▶ **STATED PROBLEM**: Write out the listing below word for word, from its beginning through the line containing "will pyautogui.click(x=304, y=63).", including both ends.

▶ **DATASET EXCERPTS**:
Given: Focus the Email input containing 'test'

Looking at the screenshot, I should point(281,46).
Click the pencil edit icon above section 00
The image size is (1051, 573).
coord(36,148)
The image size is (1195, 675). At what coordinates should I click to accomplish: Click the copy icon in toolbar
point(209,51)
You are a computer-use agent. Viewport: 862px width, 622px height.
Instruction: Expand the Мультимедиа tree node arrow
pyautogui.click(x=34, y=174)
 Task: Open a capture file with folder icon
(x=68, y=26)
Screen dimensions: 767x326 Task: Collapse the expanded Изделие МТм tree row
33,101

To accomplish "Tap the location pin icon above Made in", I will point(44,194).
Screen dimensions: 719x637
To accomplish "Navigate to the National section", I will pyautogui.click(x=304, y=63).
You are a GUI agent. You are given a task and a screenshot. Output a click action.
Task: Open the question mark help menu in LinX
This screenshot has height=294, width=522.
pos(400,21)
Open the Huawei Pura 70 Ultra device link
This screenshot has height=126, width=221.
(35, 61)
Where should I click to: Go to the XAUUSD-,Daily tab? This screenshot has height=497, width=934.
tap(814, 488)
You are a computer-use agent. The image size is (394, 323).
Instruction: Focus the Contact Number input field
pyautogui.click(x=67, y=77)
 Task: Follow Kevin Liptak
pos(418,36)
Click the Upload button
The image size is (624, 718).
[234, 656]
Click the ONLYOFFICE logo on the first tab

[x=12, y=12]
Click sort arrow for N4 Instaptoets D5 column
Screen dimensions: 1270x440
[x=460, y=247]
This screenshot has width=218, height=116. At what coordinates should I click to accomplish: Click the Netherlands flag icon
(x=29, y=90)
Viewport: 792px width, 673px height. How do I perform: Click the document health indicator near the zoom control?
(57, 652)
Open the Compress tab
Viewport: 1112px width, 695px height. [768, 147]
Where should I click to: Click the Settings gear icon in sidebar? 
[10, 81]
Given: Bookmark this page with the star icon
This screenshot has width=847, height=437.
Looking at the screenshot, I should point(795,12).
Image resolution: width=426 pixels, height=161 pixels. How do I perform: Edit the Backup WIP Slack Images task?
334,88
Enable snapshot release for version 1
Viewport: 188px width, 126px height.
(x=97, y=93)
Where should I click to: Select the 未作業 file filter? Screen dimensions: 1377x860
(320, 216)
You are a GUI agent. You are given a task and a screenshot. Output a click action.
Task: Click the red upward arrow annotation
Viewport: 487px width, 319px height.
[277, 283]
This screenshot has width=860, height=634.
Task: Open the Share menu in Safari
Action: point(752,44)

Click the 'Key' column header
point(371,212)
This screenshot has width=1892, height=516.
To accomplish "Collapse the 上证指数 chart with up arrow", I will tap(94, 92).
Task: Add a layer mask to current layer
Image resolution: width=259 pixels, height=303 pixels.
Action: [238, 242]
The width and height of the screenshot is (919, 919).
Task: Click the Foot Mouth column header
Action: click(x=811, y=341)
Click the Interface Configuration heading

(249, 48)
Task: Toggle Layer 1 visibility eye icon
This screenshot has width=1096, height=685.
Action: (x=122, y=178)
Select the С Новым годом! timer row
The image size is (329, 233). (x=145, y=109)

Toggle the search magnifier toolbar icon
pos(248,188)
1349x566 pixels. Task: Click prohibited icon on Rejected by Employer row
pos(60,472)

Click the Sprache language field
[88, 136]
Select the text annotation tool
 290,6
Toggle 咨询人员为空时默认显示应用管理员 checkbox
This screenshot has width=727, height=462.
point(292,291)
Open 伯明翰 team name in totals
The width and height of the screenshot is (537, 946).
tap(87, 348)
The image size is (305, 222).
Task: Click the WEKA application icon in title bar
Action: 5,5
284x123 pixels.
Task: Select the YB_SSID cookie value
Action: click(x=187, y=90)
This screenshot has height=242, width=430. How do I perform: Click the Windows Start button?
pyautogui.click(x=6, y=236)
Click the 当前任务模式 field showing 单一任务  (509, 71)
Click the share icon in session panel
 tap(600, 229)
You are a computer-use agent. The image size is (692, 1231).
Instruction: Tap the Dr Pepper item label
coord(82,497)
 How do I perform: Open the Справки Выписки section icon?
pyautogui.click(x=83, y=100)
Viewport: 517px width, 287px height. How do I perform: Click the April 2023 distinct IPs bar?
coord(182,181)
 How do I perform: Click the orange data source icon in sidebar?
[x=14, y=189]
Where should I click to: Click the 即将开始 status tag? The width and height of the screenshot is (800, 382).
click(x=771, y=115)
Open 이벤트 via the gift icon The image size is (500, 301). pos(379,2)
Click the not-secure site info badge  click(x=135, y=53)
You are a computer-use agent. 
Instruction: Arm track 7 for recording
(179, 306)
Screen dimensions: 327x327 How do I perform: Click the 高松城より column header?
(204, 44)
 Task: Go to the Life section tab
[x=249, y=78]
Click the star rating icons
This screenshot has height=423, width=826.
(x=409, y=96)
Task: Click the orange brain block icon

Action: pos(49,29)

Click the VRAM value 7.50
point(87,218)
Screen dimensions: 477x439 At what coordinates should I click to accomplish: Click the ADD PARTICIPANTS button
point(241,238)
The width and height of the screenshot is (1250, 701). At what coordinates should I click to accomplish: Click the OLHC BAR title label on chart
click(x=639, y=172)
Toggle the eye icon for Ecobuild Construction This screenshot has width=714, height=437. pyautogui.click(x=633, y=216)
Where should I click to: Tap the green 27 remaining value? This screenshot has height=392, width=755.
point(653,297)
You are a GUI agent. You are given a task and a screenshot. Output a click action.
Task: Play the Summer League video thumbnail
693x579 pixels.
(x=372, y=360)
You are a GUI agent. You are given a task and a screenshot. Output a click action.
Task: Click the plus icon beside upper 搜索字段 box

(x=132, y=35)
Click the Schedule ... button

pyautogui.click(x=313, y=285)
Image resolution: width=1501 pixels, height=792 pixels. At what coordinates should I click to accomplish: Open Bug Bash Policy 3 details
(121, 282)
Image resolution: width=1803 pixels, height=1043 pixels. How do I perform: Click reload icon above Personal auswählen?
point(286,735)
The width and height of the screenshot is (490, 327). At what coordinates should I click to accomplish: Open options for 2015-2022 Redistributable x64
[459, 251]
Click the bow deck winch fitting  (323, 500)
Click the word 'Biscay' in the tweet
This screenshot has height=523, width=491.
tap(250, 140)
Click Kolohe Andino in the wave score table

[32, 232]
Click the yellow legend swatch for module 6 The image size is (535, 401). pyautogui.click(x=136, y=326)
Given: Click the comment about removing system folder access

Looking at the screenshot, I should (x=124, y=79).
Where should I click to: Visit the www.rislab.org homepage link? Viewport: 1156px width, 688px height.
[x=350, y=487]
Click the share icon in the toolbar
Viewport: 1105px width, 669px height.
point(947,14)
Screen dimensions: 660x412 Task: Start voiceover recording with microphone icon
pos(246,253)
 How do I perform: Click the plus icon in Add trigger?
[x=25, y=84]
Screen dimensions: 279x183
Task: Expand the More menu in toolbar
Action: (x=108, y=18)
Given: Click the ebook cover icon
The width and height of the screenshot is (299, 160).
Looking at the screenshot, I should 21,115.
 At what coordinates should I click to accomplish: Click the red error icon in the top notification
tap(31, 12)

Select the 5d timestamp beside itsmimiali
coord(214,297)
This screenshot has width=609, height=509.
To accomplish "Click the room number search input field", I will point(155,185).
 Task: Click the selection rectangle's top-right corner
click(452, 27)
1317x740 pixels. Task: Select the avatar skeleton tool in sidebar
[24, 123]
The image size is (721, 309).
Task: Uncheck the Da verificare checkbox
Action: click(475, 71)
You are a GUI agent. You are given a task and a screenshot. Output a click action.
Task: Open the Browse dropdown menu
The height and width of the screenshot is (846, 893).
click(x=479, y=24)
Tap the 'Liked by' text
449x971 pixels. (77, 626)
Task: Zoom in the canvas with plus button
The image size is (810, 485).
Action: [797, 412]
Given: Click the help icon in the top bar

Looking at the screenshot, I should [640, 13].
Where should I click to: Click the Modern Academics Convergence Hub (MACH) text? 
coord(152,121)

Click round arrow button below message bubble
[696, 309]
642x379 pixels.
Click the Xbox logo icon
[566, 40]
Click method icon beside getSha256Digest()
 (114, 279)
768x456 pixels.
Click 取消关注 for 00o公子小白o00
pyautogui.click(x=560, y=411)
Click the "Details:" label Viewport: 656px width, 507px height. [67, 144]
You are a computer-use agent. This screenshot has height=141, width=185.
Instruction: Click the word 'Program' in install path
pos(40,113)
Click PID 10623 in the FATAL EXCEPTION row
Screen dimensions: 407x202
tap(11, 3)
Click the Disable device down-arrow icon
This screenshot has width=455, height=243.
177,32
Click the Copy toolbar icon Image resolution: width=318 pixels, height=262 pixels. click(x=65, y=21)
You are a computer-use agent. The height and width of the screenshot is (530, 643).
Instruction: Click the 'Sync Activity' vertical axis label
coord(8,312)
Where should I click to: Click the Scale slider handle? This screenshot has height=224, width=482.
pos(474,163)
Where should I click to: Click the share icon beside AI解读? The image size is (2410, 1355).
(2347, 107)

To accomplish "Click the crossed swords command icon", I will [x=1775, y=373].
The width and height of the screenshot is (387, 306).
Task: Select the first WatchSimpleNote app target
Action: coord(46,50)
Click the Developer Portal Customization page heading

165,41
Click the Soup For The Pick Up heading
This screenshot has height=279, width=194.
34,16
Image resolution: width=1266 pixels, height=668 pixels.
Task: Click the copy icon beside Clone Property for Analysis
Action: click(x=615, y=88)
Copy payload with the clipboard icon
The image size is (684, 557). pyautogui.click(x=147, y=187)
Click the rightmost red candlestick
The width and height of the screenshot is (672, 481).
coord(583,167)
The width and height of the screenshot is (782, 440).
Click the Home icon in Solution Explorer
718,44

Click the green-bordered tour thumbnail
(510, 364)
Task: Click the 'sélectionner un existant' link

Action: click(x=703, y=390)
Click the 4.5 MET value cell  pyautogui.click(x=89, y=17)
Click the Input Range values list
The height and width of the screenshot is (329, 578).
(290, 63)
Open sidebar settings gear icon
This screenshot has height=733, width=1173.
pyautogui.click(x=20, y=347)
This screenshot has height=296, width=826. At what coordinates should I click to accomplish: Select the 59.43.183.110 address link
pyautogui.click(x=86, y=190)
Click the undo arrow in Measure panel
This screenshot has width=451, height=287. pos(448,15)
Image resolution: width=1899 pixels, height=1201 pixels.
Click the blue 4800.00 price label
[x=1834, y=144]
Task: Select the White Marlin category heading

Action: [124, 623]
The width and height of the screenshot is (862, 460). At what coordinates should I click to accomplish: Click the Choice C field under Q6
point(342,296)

▶ **ANSWER FOR THIS EXERCISE**:
Given: Focus the Email input containing 'test'

Looking at the screenshot, I should point(281,46).
Click the pencil edit icon above section 00
The image size is (1051, 573).
coord(36,148)
The image size is (1195, 675). At what coordinates should I click to accomplish: Click the copy icon in toolbar
point(209,51)
You are a computer-use agent. Viewport: 862px width, 622px height.
Instruction: Expand the Мультимедиа tree node arrow
pyautogui.click(x=34, y=174)
 Task: Open a capture file with folder icon
(x=68, y=26)
Screen dimensions: 767x326 Task: Collapse the expanded Изделие МТм tree row
33,101

To accomplish "Tap the location pin icon above Made in", I will point(44,194).
Screen dimensions: 719x637
To accomplish "Navigate to the National section", I will pyautogui.click(x=304, y=63).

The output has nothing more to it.